> What to produce
Exactly as written, retype the lines that run from the line holding "Click the 8,480 vapor pressure value" through the end of the records below. Do not include pictures.
= Beginning of Section =
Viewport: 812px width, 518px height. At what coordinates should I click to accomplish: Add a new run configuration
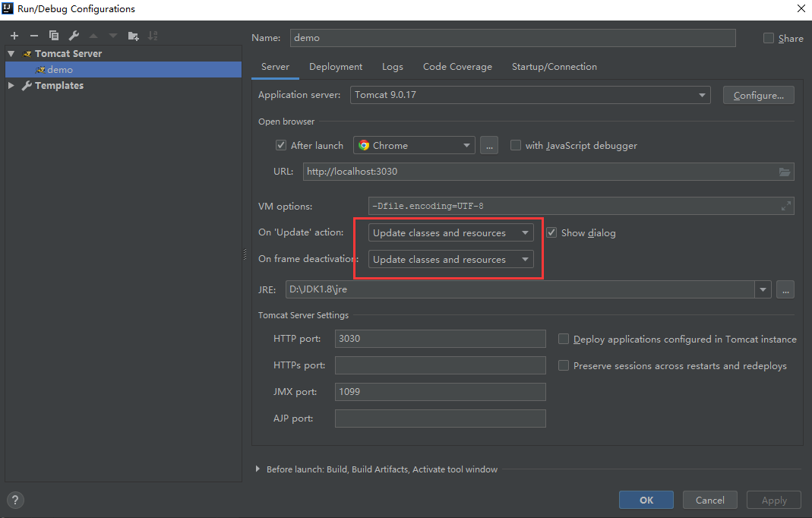click(x=14, y=35)
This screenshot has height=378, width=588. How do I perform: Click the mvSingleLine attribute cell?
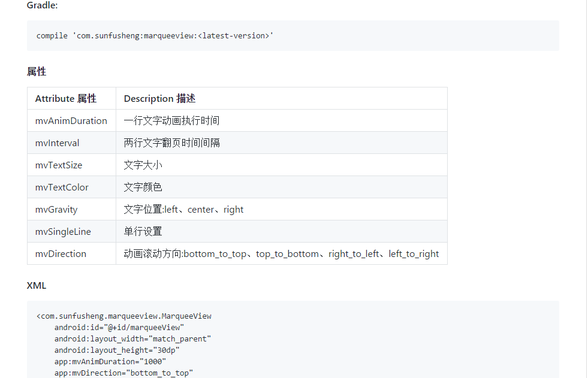[71, 231]
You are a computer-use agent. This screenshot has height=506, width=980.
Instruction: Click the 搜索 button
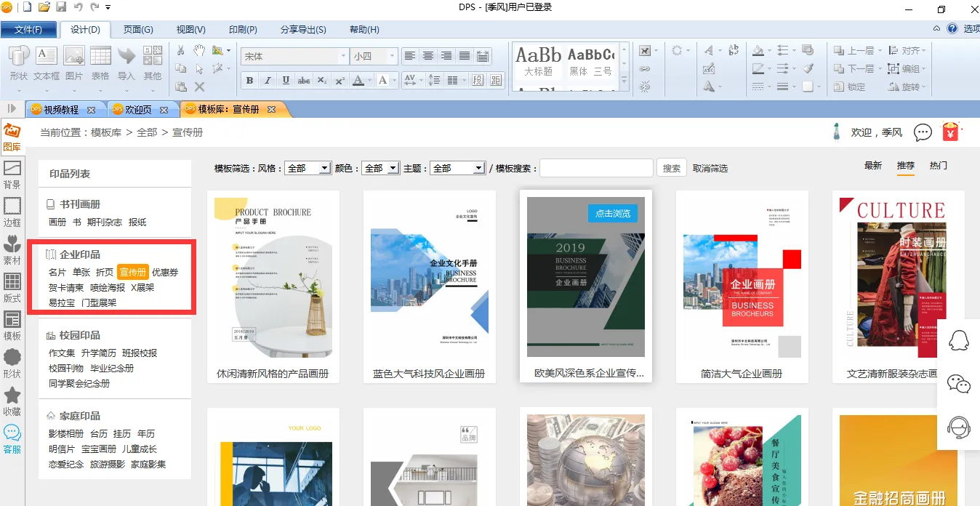coord(672,168)
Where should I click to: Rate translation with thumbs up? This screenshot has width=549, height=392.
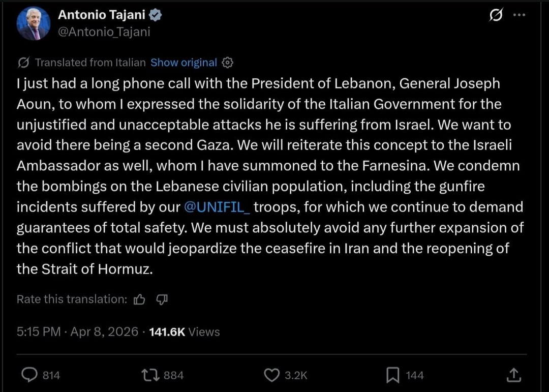pyautogui.click(x=139, y=299)
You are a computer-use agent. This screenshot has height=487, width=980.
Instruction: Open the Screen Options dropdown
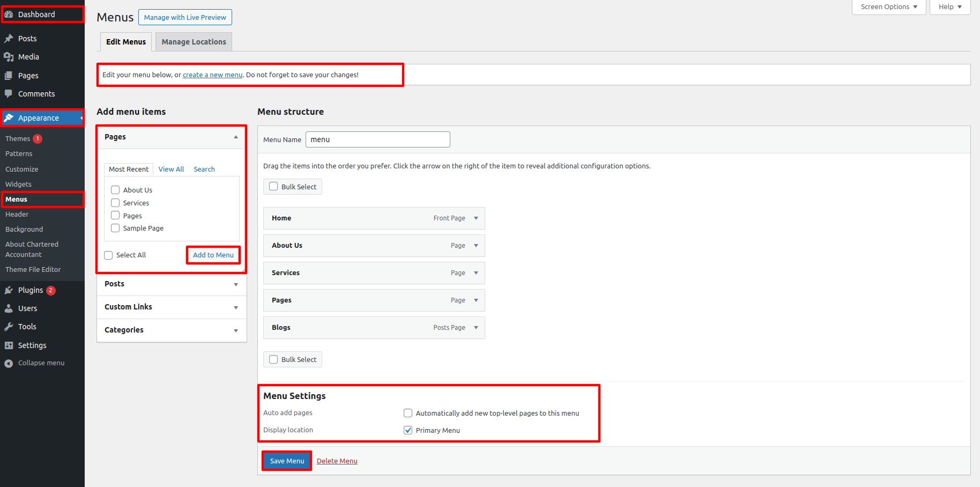point(888,7)

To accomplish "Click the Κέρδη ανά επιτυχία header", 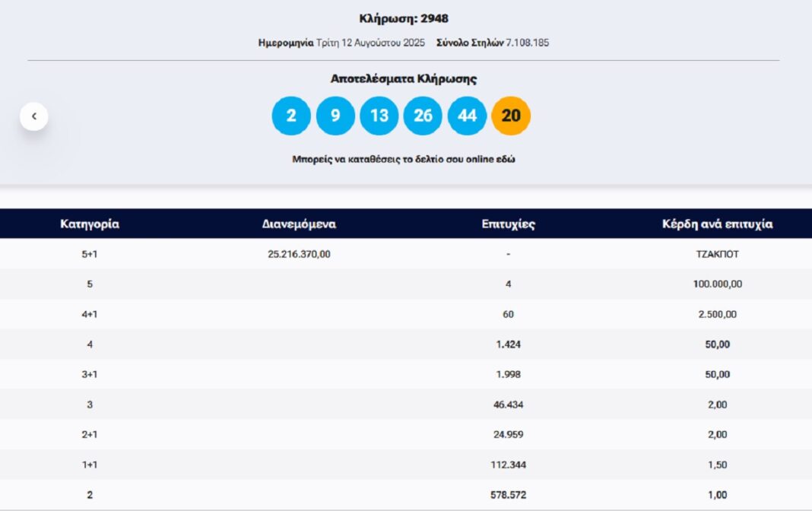I will [x=717, y=224].
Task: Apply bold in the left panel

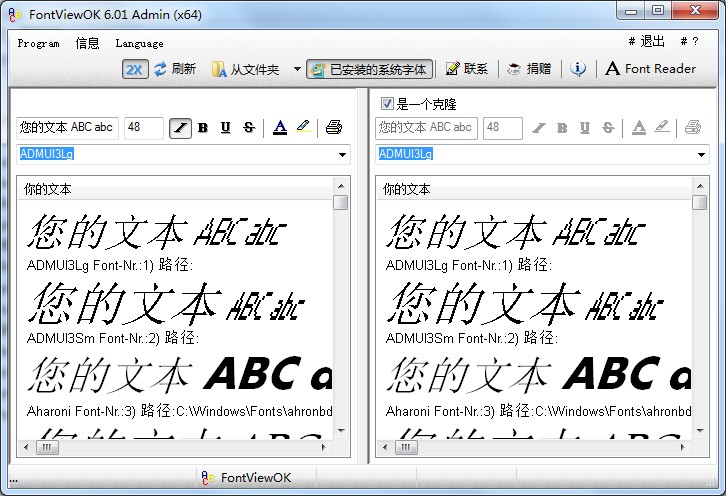Action: 203,128
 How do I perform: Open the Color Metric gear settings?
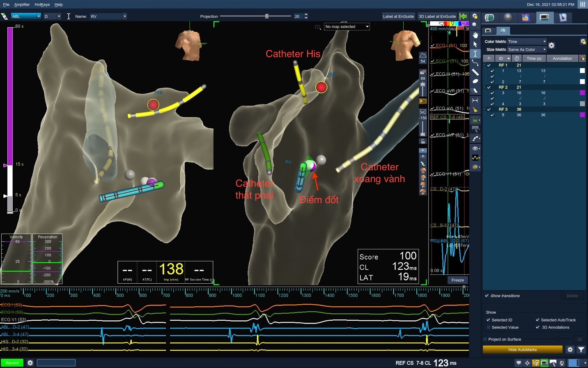click(551, 45)
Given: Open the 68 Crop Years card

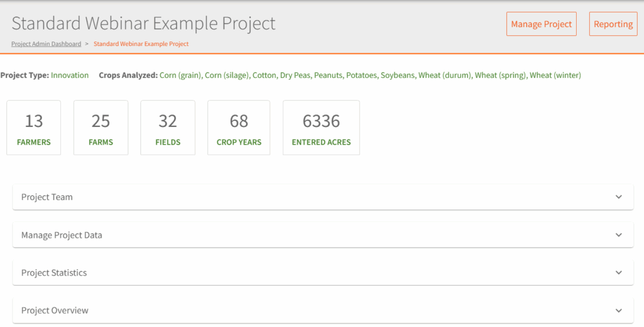Looking at the screenshot, I should (239, 128).
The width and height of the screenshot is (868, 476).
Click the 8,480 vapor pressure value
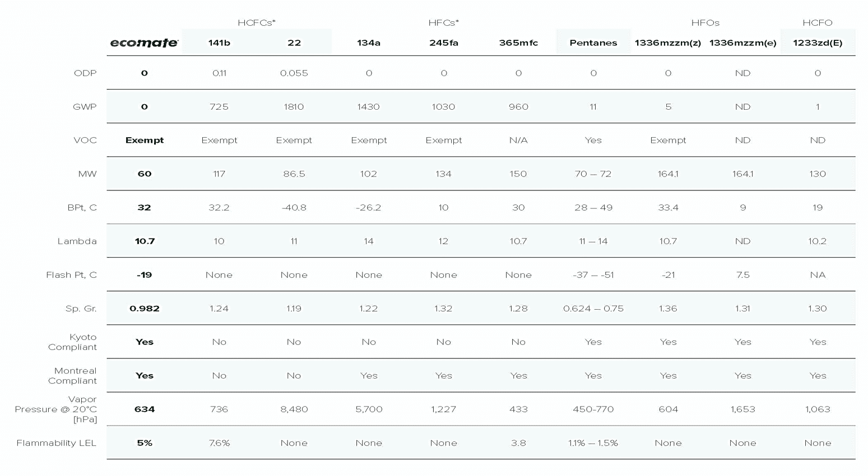click(294, 409)
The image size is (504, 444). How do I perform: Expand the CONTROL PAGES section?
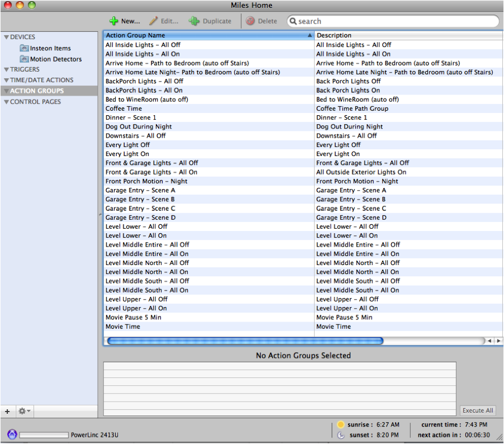pos(7,102)
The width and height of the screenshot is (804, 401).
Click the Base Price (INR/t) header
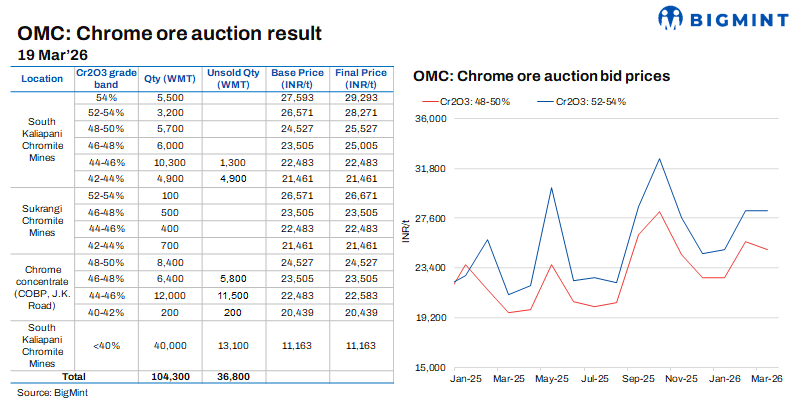point(297,78)
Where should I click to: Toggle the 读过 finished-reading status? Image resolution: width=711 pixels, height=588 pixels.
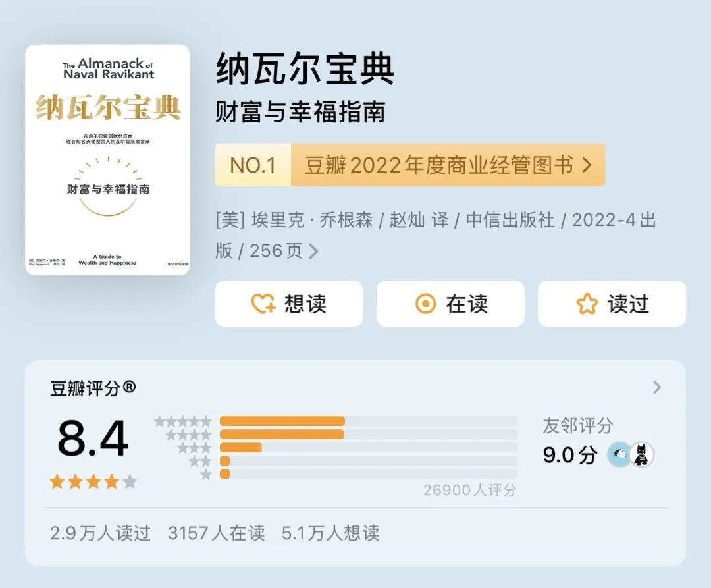tap(611, 304)
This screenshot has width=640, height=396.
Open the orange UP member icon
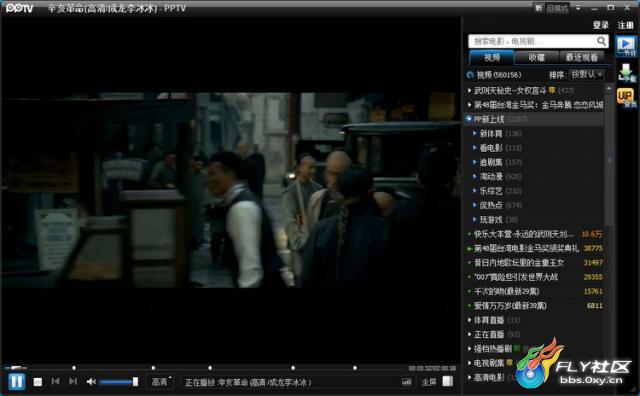tap(626, 98)
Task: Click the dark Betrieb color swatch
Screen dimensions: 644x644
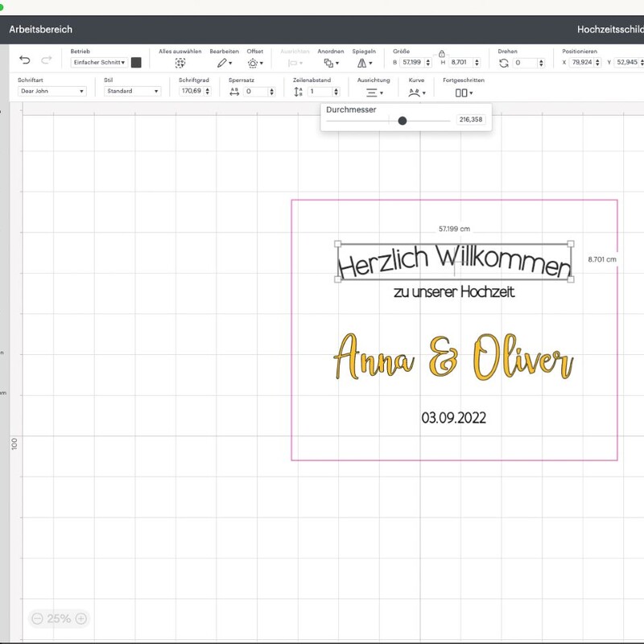Action: (136, 63)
= End of Section =
> Output for this exercise
Click the 8,480 vapor pressure value
click(294, 409)
The image size is (504, 444). How do I perform: Expand the CONTROL PAGES section?
pos(7,102)
The width and height of the screenshot is (804, 401).
Click the Base Price (INR/t) header
point(297,78)
Where should I click to: Toggle the 读过 finished-reading status? Image resolution: width=711 pixels, height=588 pixels.
tap(611, 304)
This screenshot has width=640, height=396.
Open the orange UP member icon
tap(626, 98)
Task: Click the dark Betrieb color swatch
Screen dimensions: 644x644
Action: (136, 63)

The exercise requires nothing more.